When I think of Michel de Nostredame (Nostradamus), the French philosopher and seer, I picture a delusional character who lived in the 16th century, writing with a feather in a candle-lit room. Every time I hear about the many disturbing predictions he made, I get the chills. Thankfully, my more practical side quickly takes over and I tell myself, “forget about it, this is not real.”
His real prophecies are compelling, but there may also be “prophecies” attributed to him that he didn’t actually make. According to the uncited internet, Nostradamus wrote, “After the invention of a new engine, the world will be like in the days before Babel,” a setting and period when the world spoke one language, as told by the Book of Genesis.
Is there an engine capable of creating a world language that all can understand? The answer is yes. What Nostradamus couldn’t know is that more than one type of engine would eventually emerge from all the work and research done within the fields of computational linguistics and localization.
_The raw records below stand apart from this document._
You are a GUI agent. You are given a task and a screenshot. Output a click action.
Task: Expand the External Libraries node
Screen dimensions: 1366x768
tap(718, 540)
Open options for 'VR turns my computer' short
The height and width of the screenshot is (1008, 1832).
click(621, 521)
The internet has given rise to a proliferation of communications that occur each day in every corner of the globe, carried out by people engaged in conversations representing the majority of the world’s approximate 6,700 living languages. Each passing day, volumes of additional translated content becomes available, providing for the creation of more dictionaries for use in rule-based machine translation engines, as well as translated data that both statistical machine translation and hybrid engines can learn from. As a result, we’ve seen huge improvements in many of the more common language direction pairs, such as English to French and Chinese from English.
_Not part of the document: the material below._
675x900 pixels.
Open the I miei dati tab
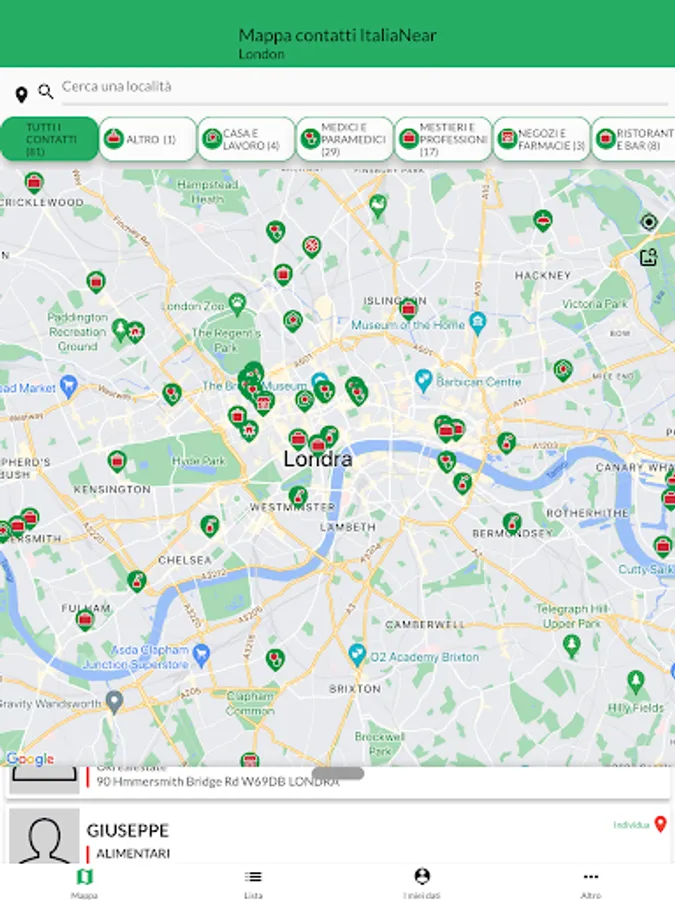422,883
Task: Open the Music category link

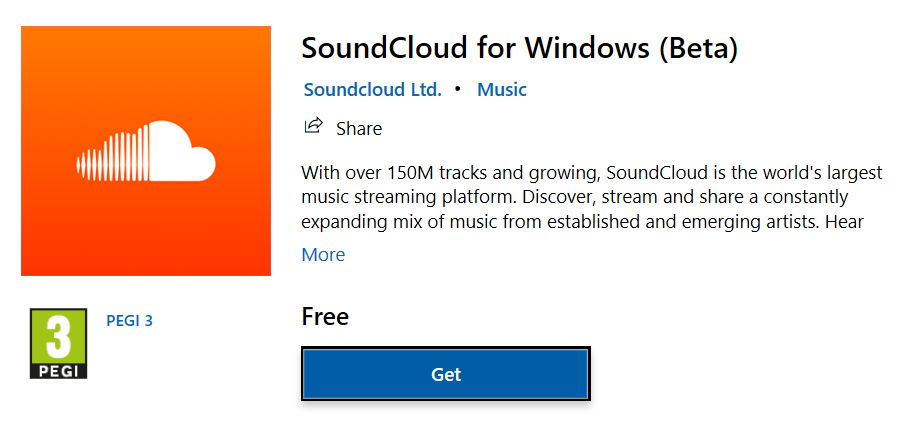Action: [502, 89]
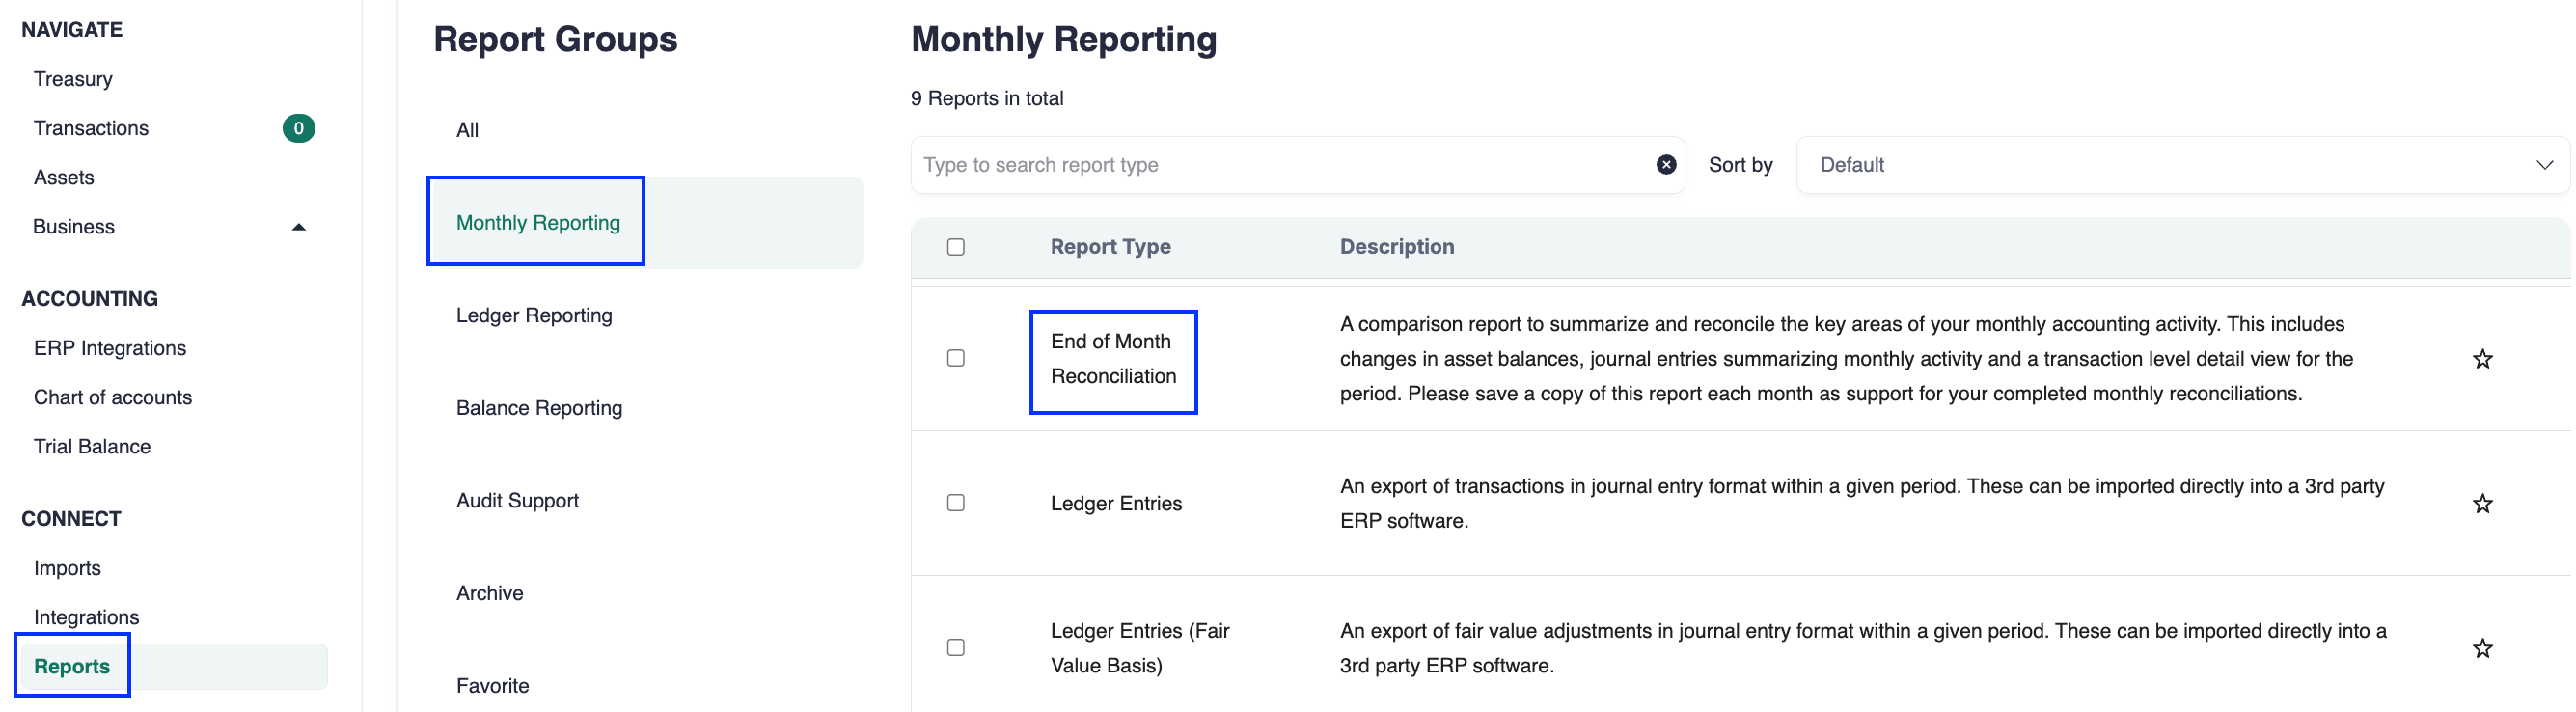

Going forward, the biggest challenge to achieving a comprehensive single language reality will be the work necessary to create engines for less common directional language pairs, such as Hindi to Spanish or Chinese from Portuguese. Even at the accelerated pace that’s been achieved more recently, it’s likely to take a long time to create engines capable of producing
quality directional pairs for less common languages.
Additional challenges stem from many of the practical issues that have long plagued the localization industry. Just as with human translators, machine translation (MT) engines will continue to struggle with ambiguous words; accurately translating literature; recognizing and adapting for constantly evolving cultural language nuances; properly conveying true meaning and emotion versus providing simple translation for words and sentences; and much more. Some things are, and will remain, untranslatable.
But it is only a matter of time before we have enough human translated data to create engines in different topics for the less common language pairs. Creating multiple directions and multiple topics, this could take another 20 years if we continue using the same army of computational scientists, translators and developers working on these robotic language technologies.
The more you know your enemy, the more prepared you are to fight it. Although Nostradamus’ prediction used to give me the chills, I’ve come to understand that these engines are fed with real human translations. And they continue to learn as people keep using the language. I no longer view MT engines as a threat to the profession. I now believe they will transform the industry and create new opportunities. The use of computers for linguistic research and applications is a discipline that I highly encourage students to explore. For those who are passionate about engineering and languages, including high school students, or those with existing degrees in English or other languages, this is a career path with few competitors.